Ma ciò che ha davvero messo il PSG sulla classifica dei brand calcistici di maggior rilievo al mondo è la sua collaborazione con Nike e il suo famoso marchio Air Jordan: uno dei marchi più iconici nella cultura pop, hip hop e negli sport americani; nel 2019 Air Jordan ha realizzato il primo trimestre con un fatturato di oltre un miliardo di dollari; il marchio è passato dalla produzione di scarpe da basket all’inizio a un grande nome nella moda.

In questo senso, la collaborazione con un club della capitale della moda Parigi rende perfetta la loro ambizione di diventare uno dei player più importanti dell’industria della moda.

La grande corrispondenza tra i marchi diventa evidente quando si guarda ai mercati che il PSG e l’obiettivo della Nike con Air Jordan.

Jordan è uno dei marchi più rilevanti negli Stati Uniti grazie alle sue radici fortemente collegate alla cultura del basket, sport di maggiore spicco nella nazione a stelle e strisce ma pecca(va) di rilevanza in Europa, dove ci sono ancora target che non hanno familiarità con il marchio.

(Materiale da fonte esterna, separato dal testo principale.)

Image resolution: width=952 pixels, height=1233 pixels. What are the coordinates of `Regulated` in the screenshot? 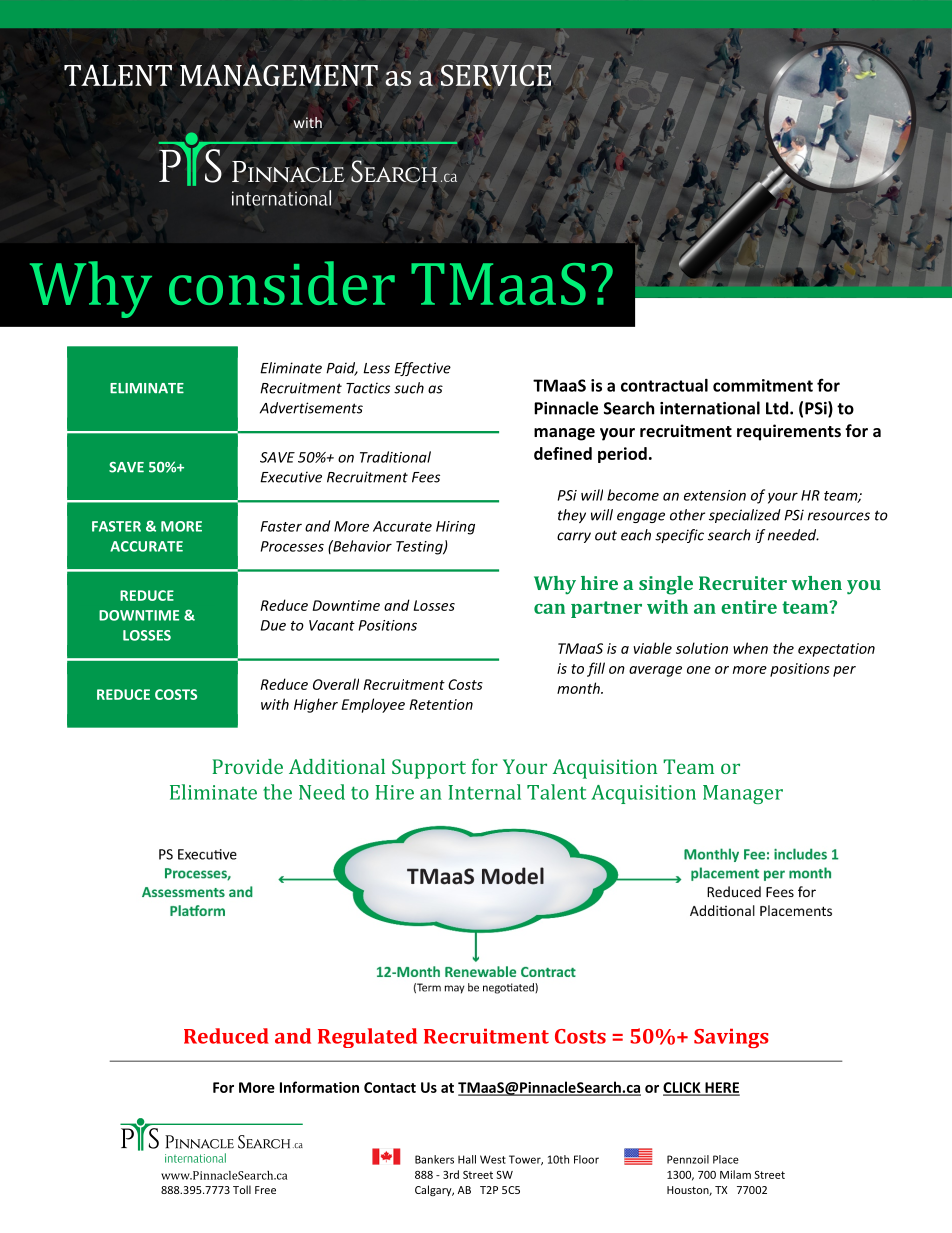 It's located at (367, 1038).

Il basket si sta espandendo, ma ottiene quasi zero attenzione in Europa rispetto al calcio, ed è qui che entra in gioco il club parigino: il PSG è molto conosciuto in Europa, ovviamente soprattutto in Francia, una dei paesi con il più forte potere d’acquisto.

Ciò significa che sebbene entrambi i marchi abbiano un carattere simile, sia sportivo che alla moda, sono famosi e amati da pubblici diversi: collaborando, combinano questi segmenti di pubblico e coprono mercati che di solito sono lontani per loro individualmente, creando un mix esplosivo in termini di marketing.

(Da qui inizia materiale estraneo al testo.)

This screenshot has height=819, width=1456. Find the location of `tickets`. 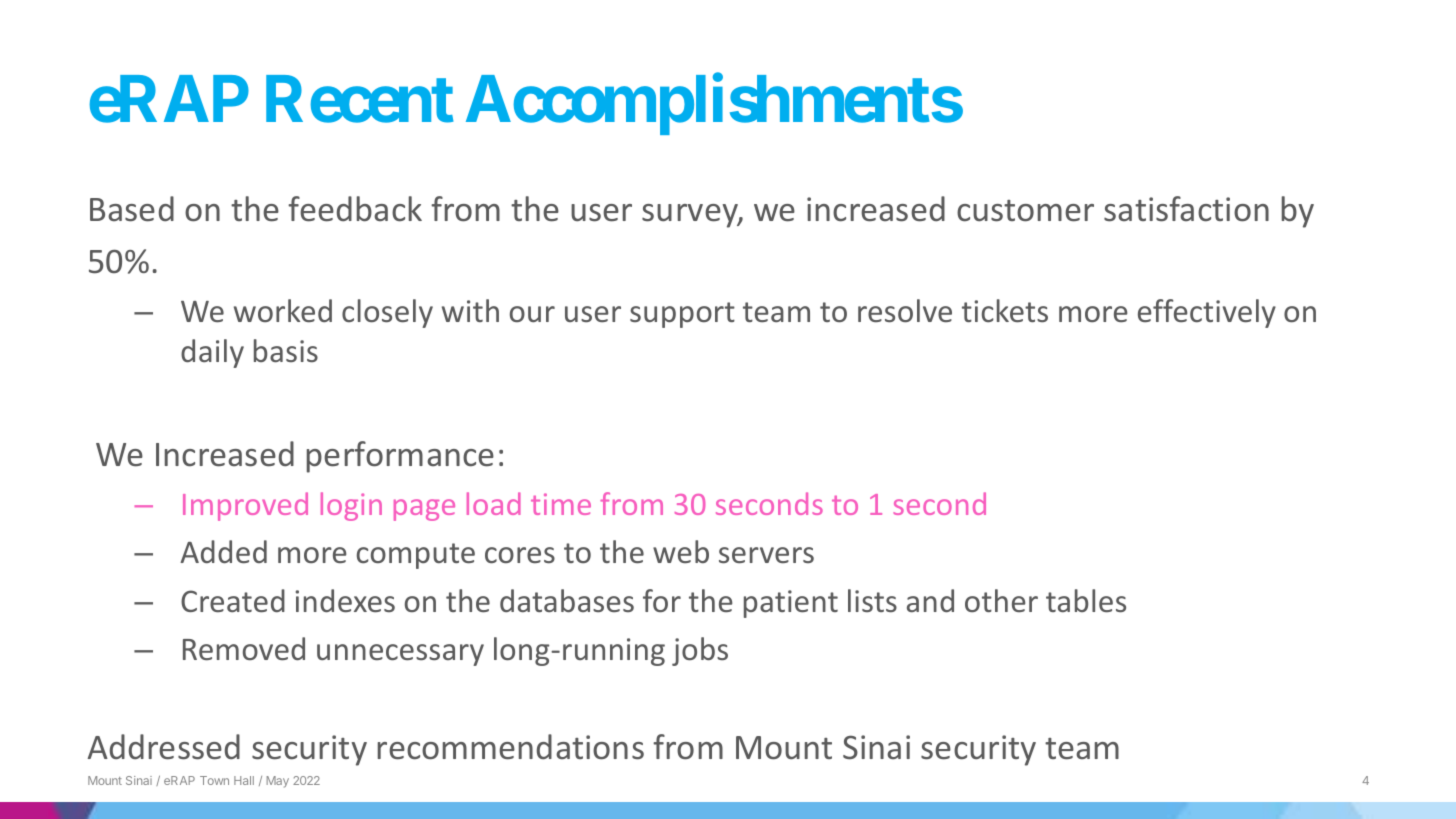

tickets is located at coordinates (1005, 311).
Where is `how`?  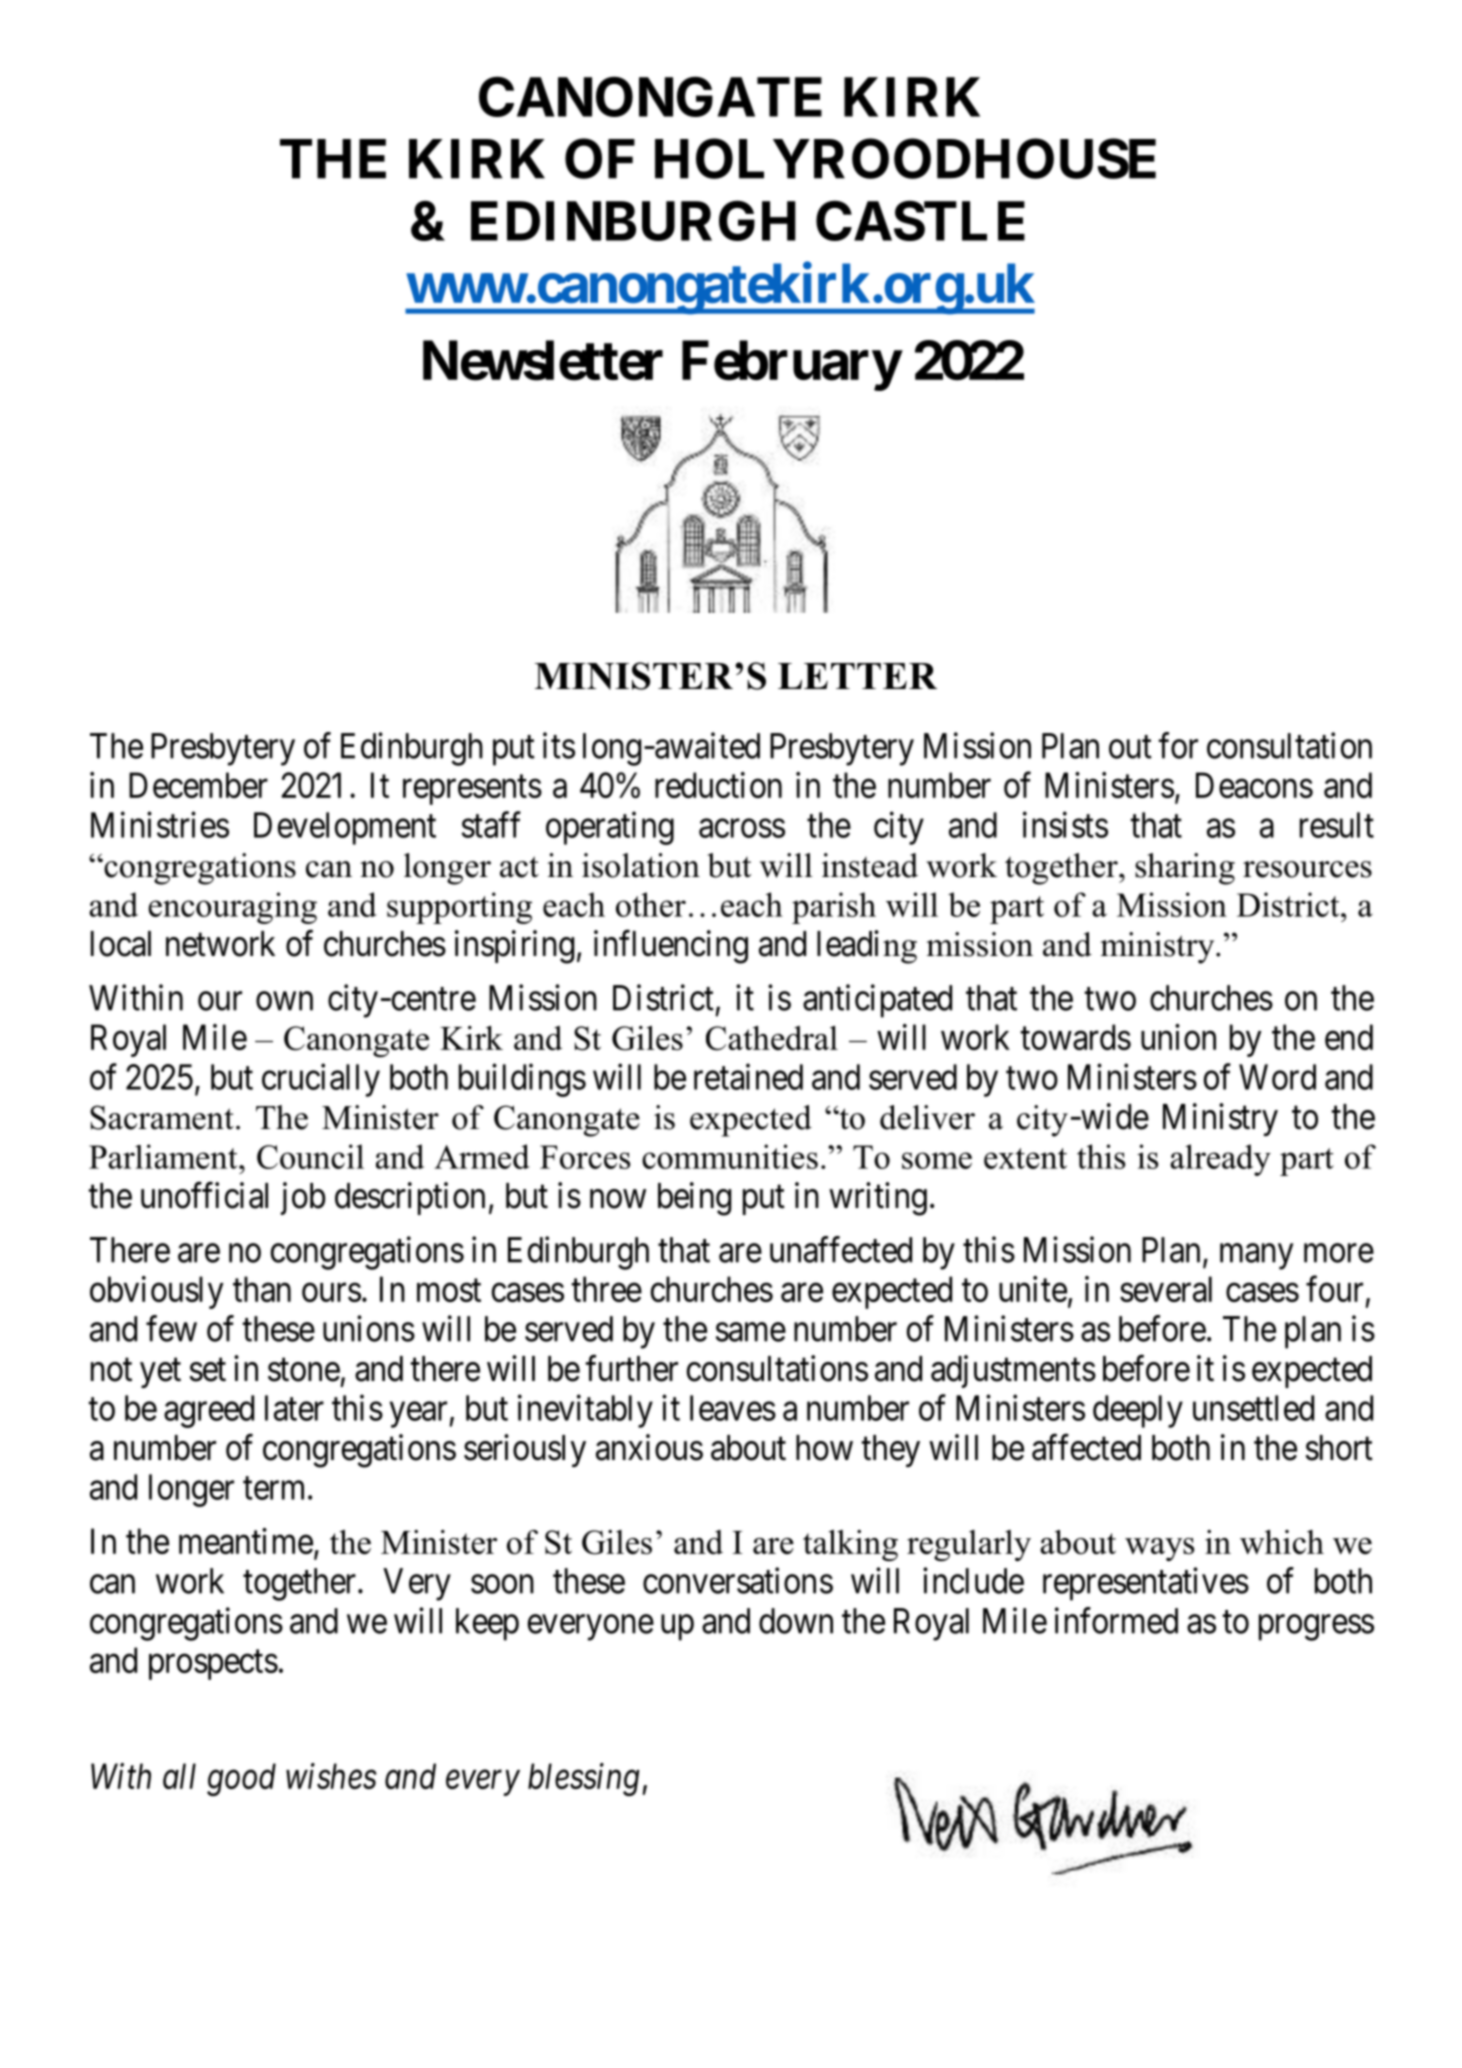 how is located at coordinates (824, 1448).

La collaborazione tra le due società va molto più in profondità rispetto ad una semplice maglietta da gioco; innanzitutto essa si basa sull’esclusività: nessun’altra squadra di calcio sarà equipaggiata con le divise Jordan, almeno fino al 2021, e della collezione fanno parte anche scarpe e oltre 70 altri articoli.

Sfilata di moda PSG
Fonte immagine: Julien Scussel / PSG and Indigitalimages / KOCHÉ

Ma il bello ancora deve venire: la collezione non viene presentata solo in campo, ma sulla passerella dei grandi marchi di moda, rendendo il brand una vera e propria firma.

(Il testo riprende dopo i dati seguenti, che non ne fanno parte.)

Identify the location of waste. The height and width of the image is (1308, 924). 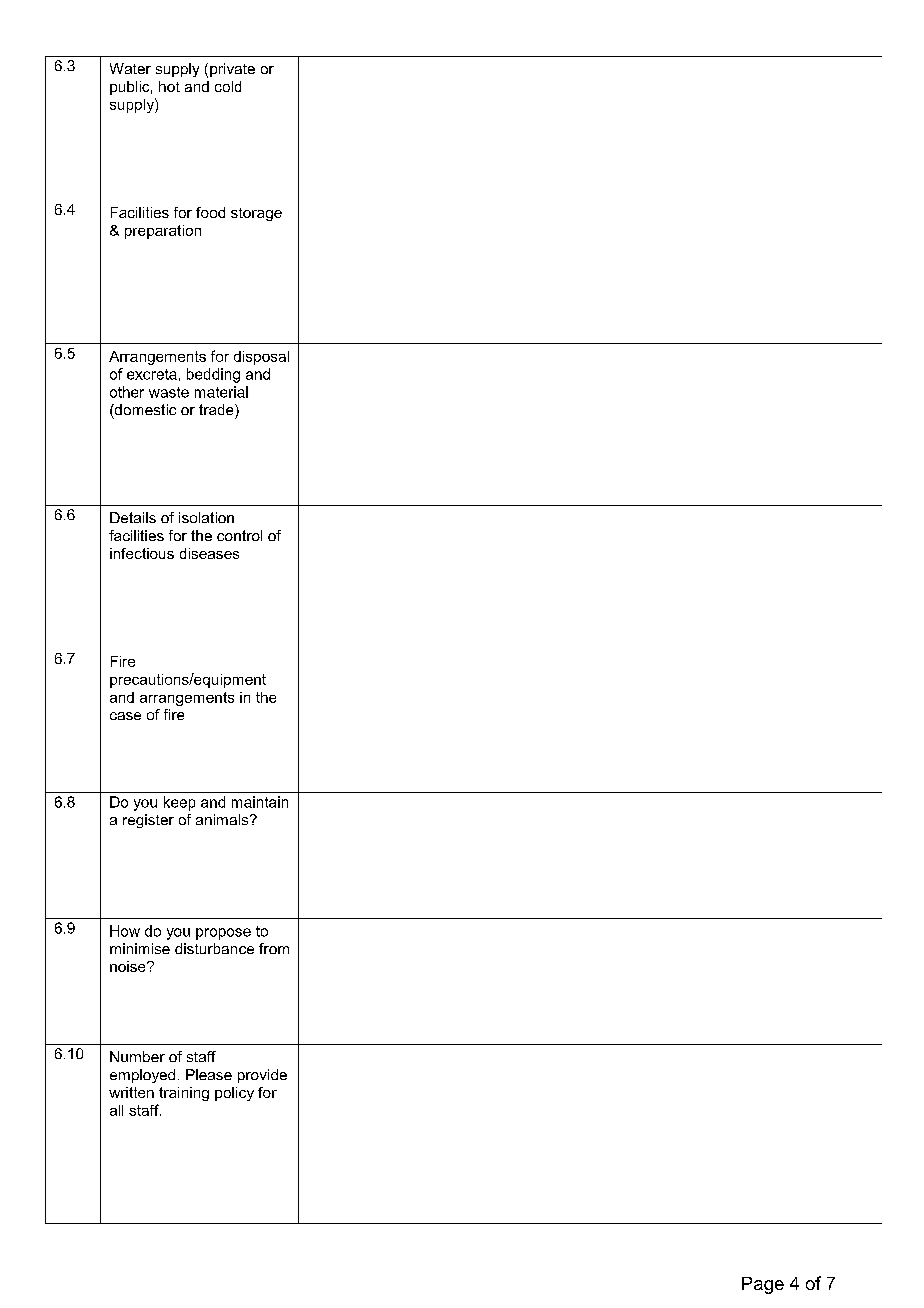
(169, 392).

Si può dire con certezza che la collaborazione abbia dato i suoi frutti per il PSG: il club ha accresciuto le vendite negli USA del 470%, dov’è probabile abbiano preso atto del club parigino in relazione alla loro collaborazione con Air Jordan, che ha suscitato scalpore nel mercato a stelle e strisce.

Si può anche sostenere che la crescita del marchio PSG aumenta le possibilità della società di far firmare le stelle del calcio globale, fattore sicuramente non da poco quando si aspira a competere con club come Real Madrid, Manchester City o Bayern Monaco in termini di risultati sportivi.

Ma per una nuova squadra sulla scena europea (considerando che prima della proprietà qatariota la società era poco rilevante e sul panorama globale e sul panorama europeo), è impressionante la velocità con cui sono riusciti a costruire un club che si distingue dal resto.

Da una pura prospettiva di business, il modo in cui il club si commercializza fuori dal campo è quasi importante quanto il modo in cui si esibiscono in campo, le strategie che il club decide di attuare in termini di crescita di notorietà non sono seconde a quelle scelte dall’allenatore per le partite della domenica e il PSG l’ha ben capito.

Persino la rivista intellettuale Harvard Business Review si è interessata a questa strategia vincente e l’ha studiata a fondo, con una pubblicazione dal titolo “Paris Saint-Germain: costruire uno dei marchi sportivi leader a livello mondiale”.

Unendo innovazione ed eccellenza, il Paris Saint-Germain, un club di nuova generazione, non solo ha portato avanti il suo marchio e il suo nuovo modello di business, ma sta tracciando la strada per il futuro del calcio. Con grande soddisfazione dei suoi azionisti, va detto, acquisito per 70 milioni di euro nel 2011, il Paris Saint-Germain vale oggi più di 3 miliardi di euro.

Che le società italiane imparino dall’intraprendenza e dalla lungimiranza della dirigenza e della proprietà della società francese, diventa sempre più una speranza vana vedendo i “progetti” annunciati e sempre meno una possibilità concreta ma si sa: la speranza è sempre l’ultima a morire.